EXERCISE INPUTS:
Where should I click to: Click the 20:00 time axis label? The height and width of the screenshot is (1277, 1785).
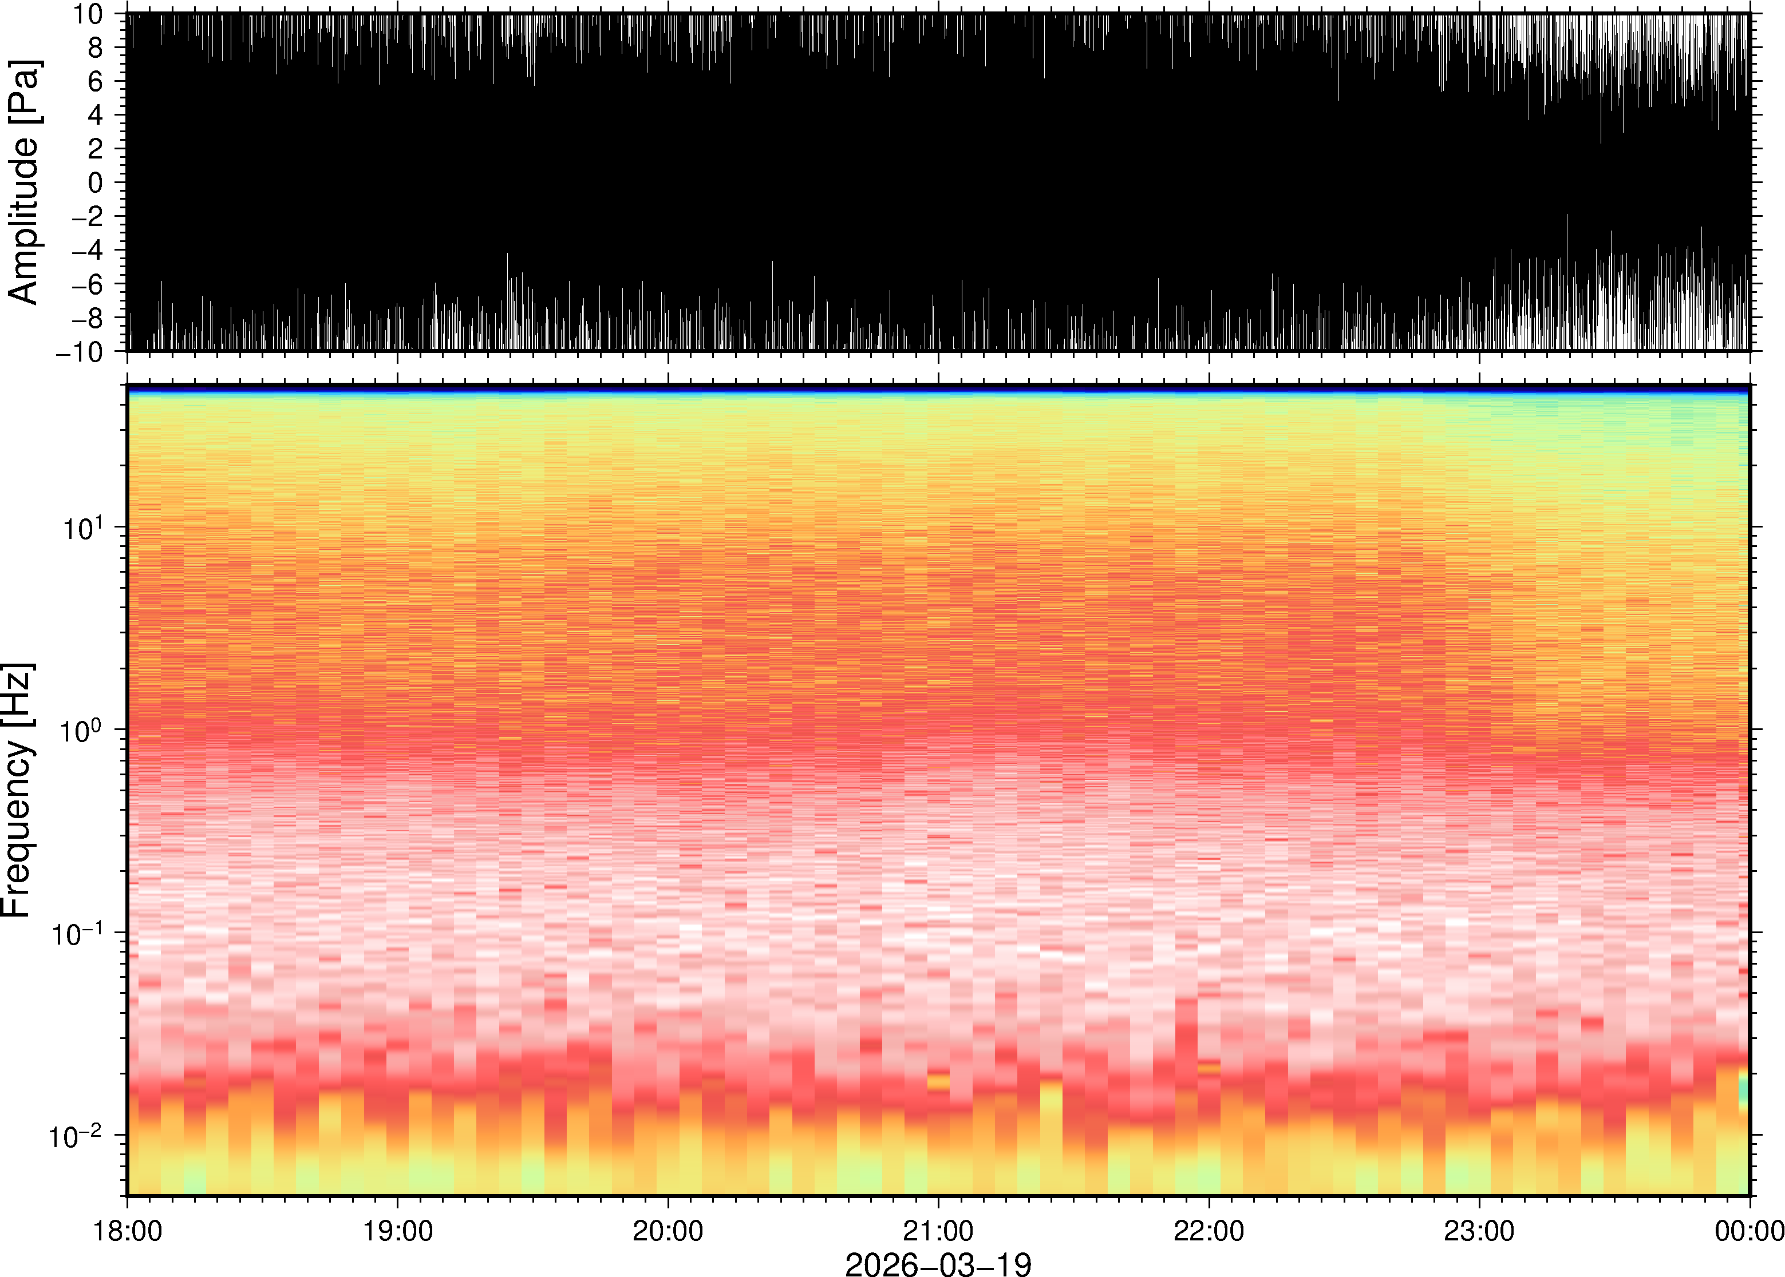pyautogui.click(x=668, y=1231)
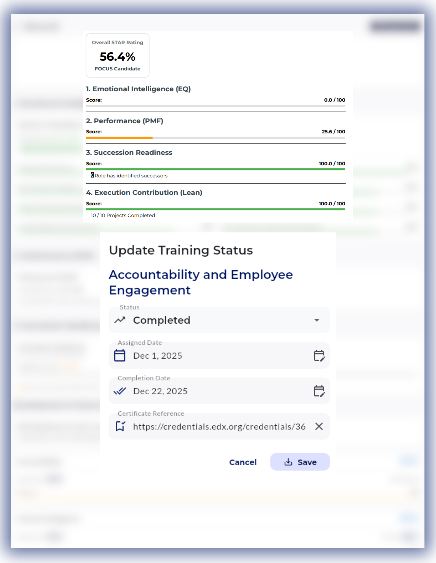Click the edx credentials URL field
This screenshot has height=563, width=436.
coord(219,427)
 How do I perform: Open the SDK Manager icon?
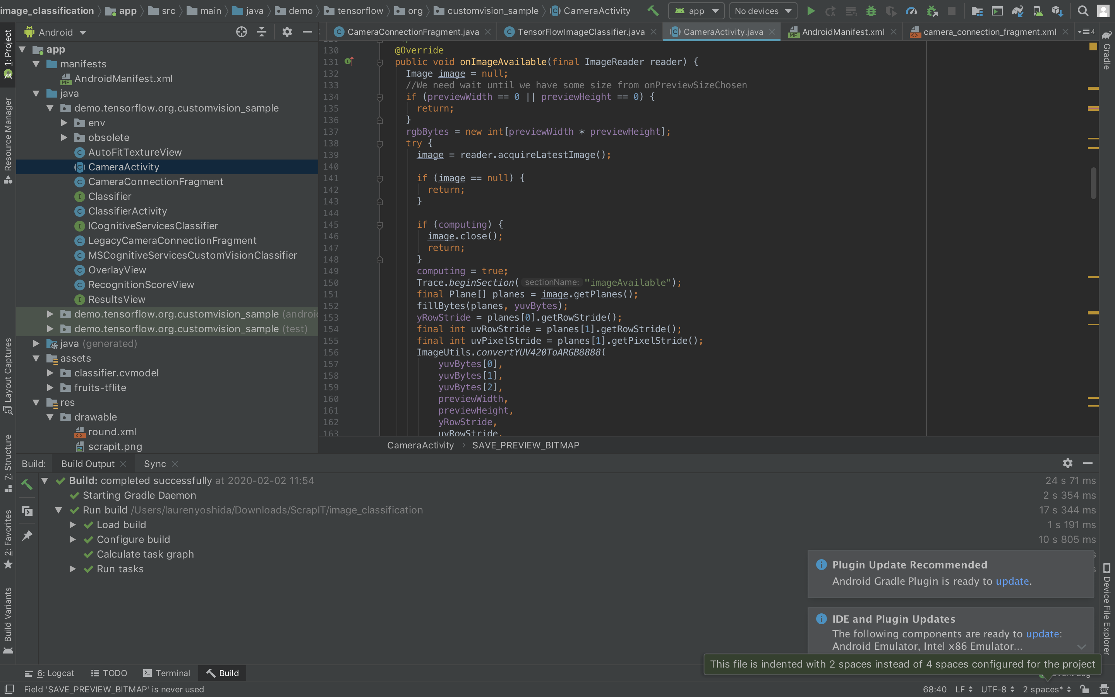(x=1057, y=11)
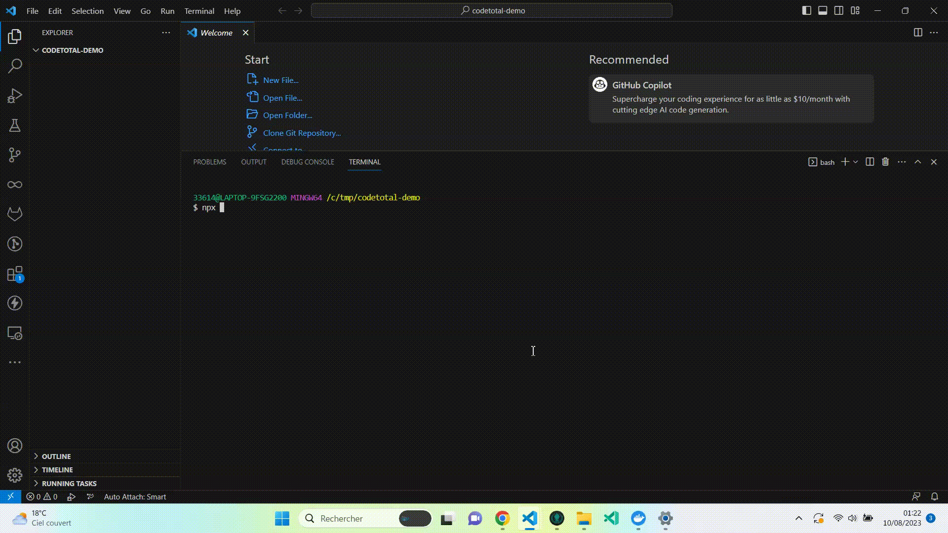This screenshot has height=533, width=948.
Task: Open Manage gear in activity bar
Action: tap(15, 475)
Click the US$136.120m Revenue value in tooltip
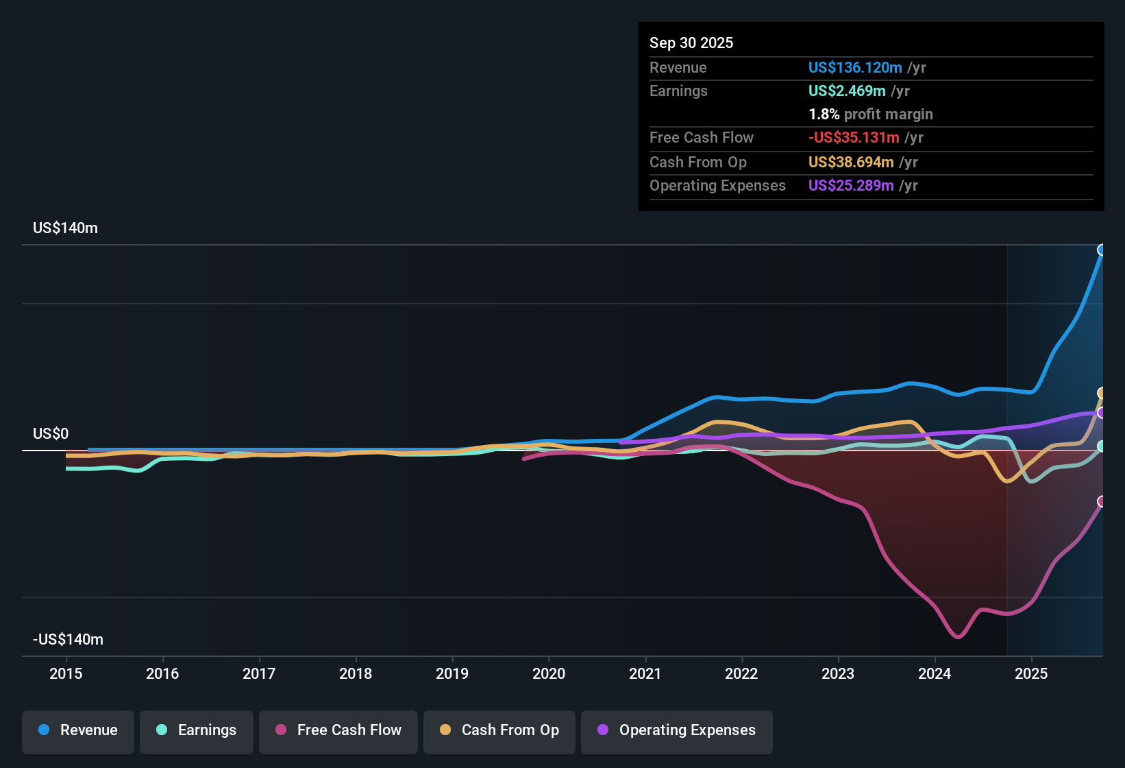Image resolution: width=1125 pixels, height=768 pixels. click(854, 67)
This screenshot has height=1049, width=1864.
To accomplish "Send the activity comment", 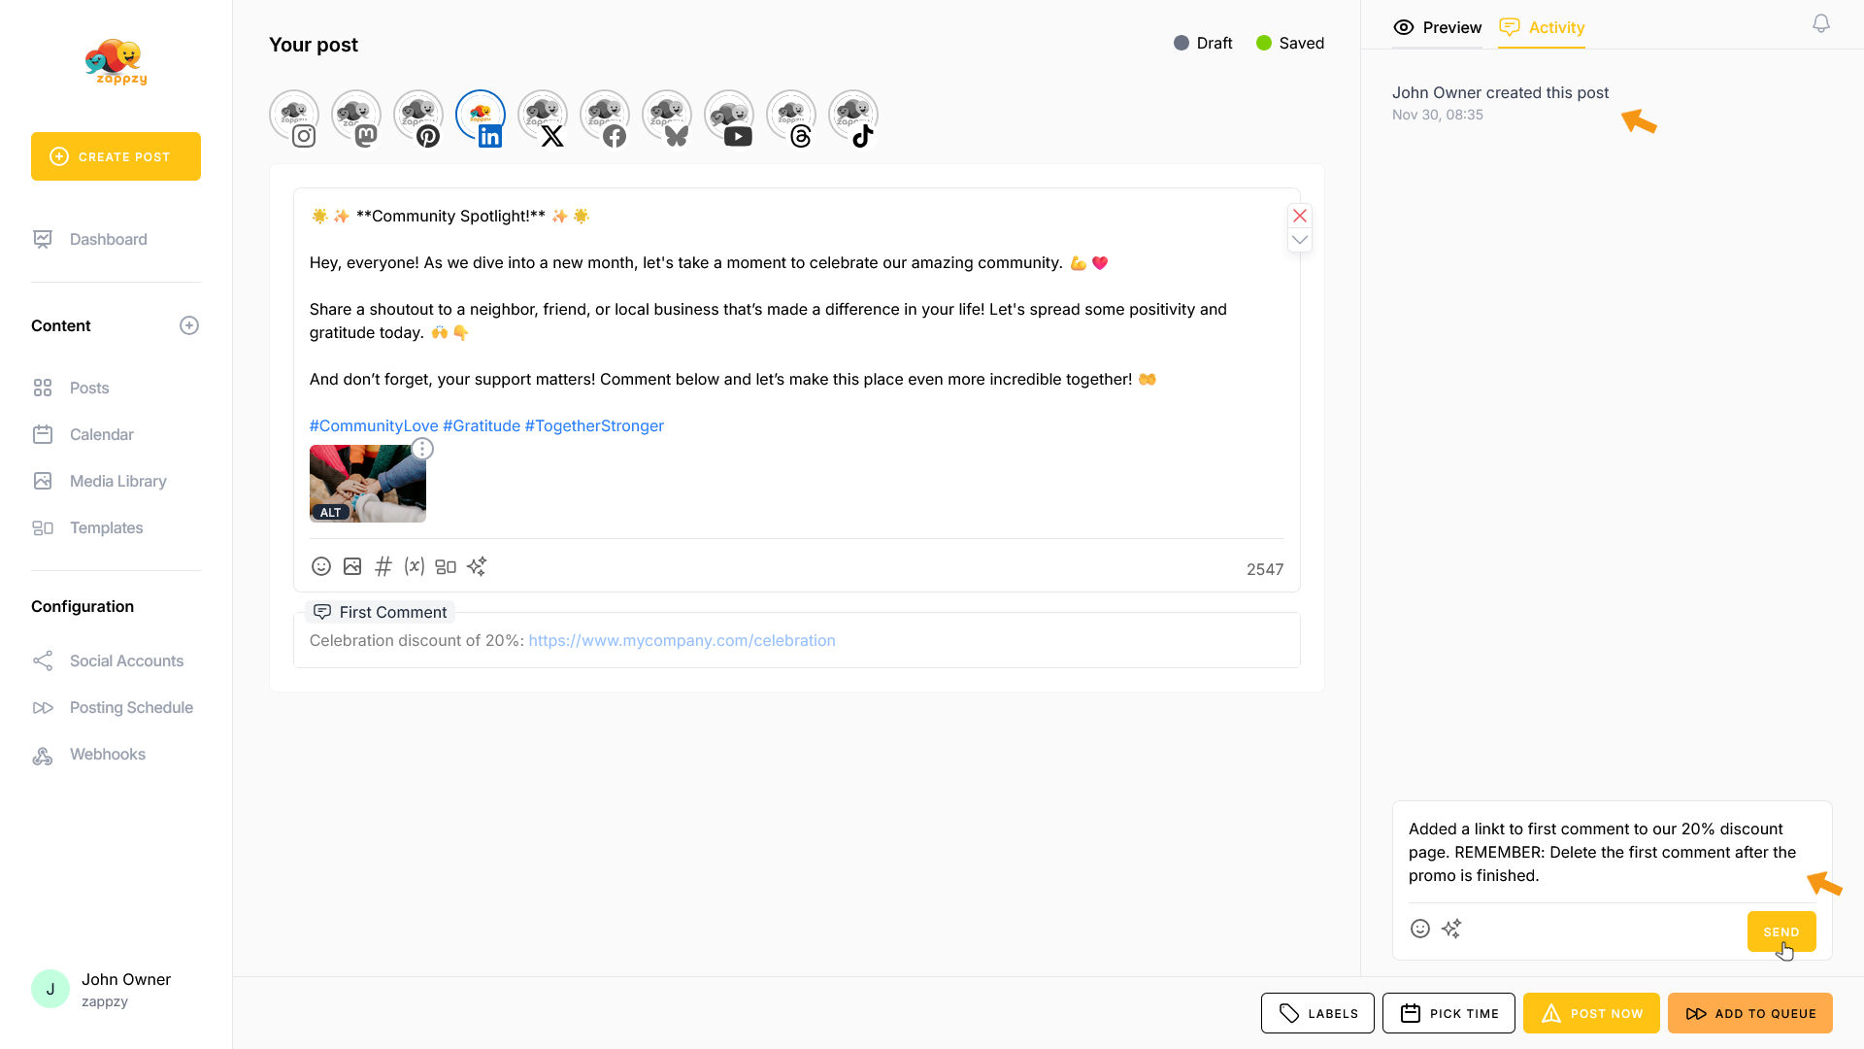I will pos(1781,931).
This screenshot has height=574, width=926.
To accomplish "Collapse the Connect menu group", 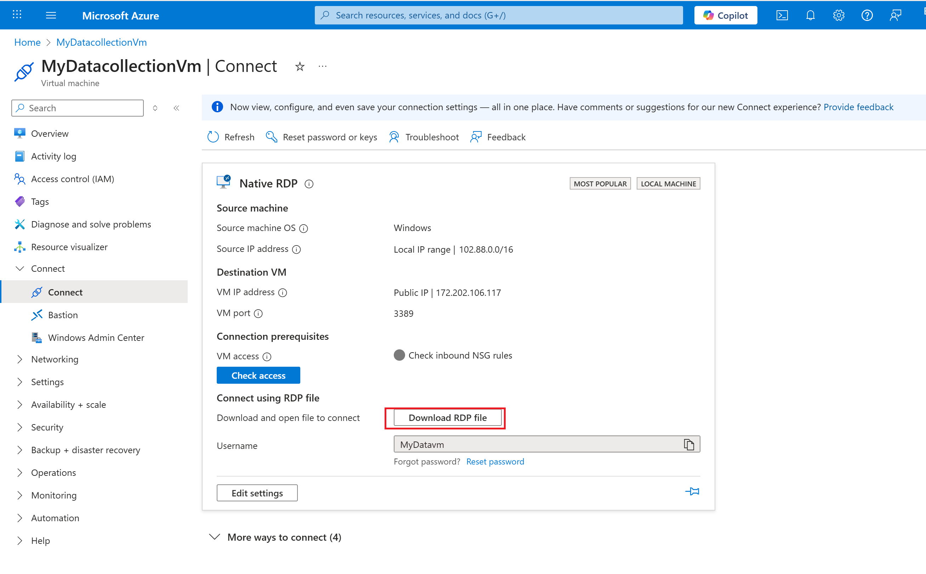I will [20, 269].
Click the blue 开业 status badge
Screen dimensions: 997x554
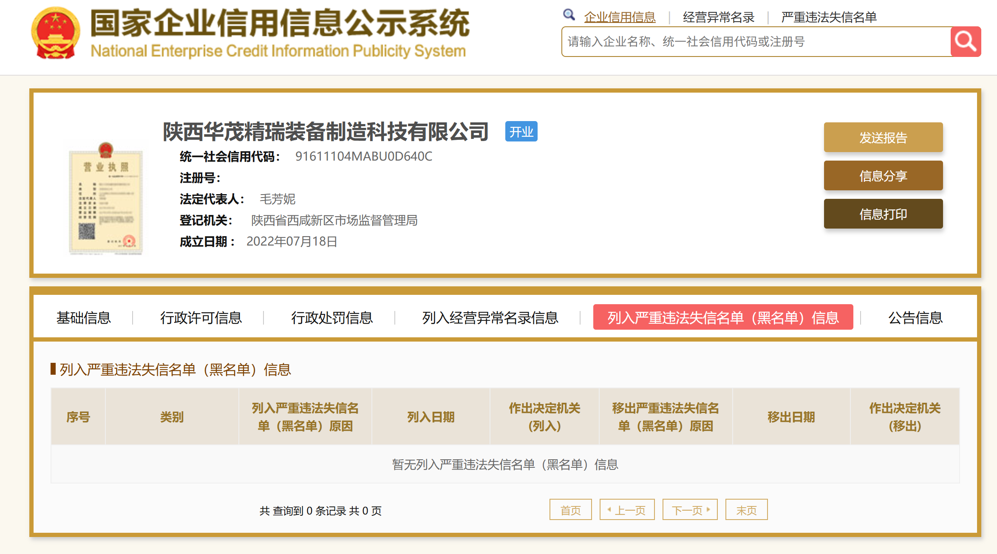tap(521, 132)
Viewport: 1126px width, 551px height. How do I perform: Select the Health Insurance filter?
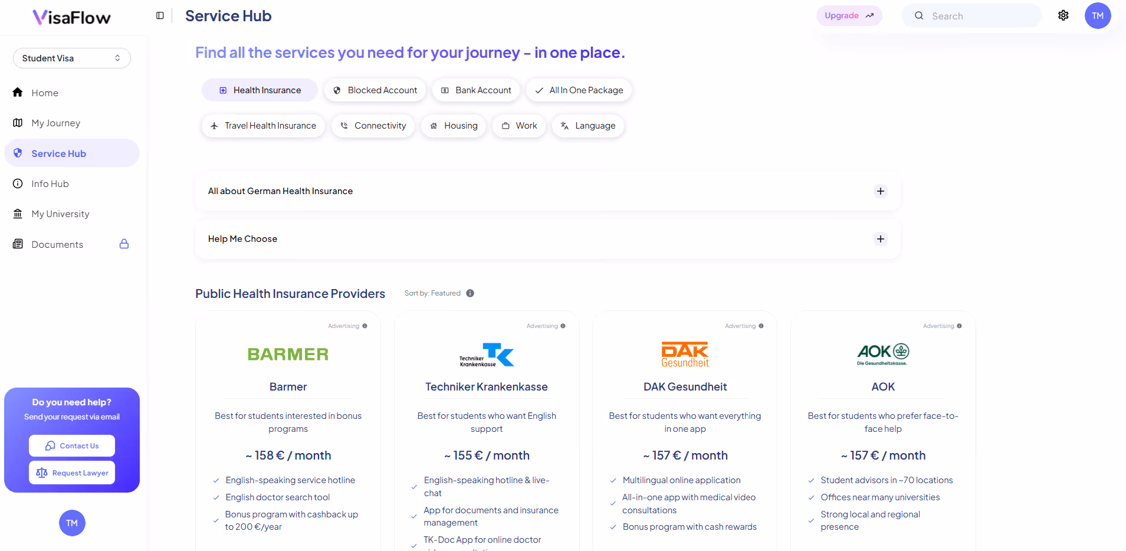tap(260, 90)
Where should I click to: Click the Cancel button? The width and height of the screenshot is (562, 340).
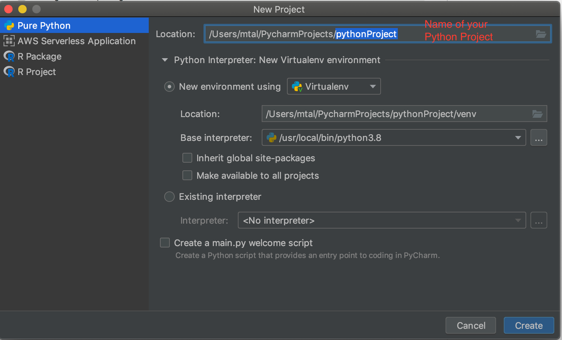point(470,325)
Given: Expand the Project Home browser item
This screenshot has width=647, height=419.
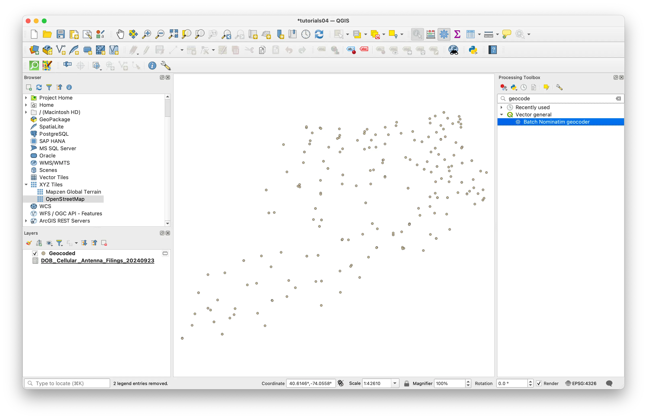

PROBLEM TO WORK ON: Take the material above from the line bearing "How do I perform: Open the SDK Manager icon?" through the line bearing "This screenshot has height=1049, width=1864." and write it out exactly, both end lines included. Pictures stay out.

WORKED SOLUTION:
 How do I perform: Open the SDK Manager icon?
(x=1057, y=11)
This screenshot has height=533, width=948.
Task: Open Manage gear in activity bar
Action: tap(15, 475)
Click the US$136.120m Revenue value in tooltip
Image resolution: width=1125 pixels, height=768 pixels. click(854, 67)
This screenshot has height=1049, width=1864.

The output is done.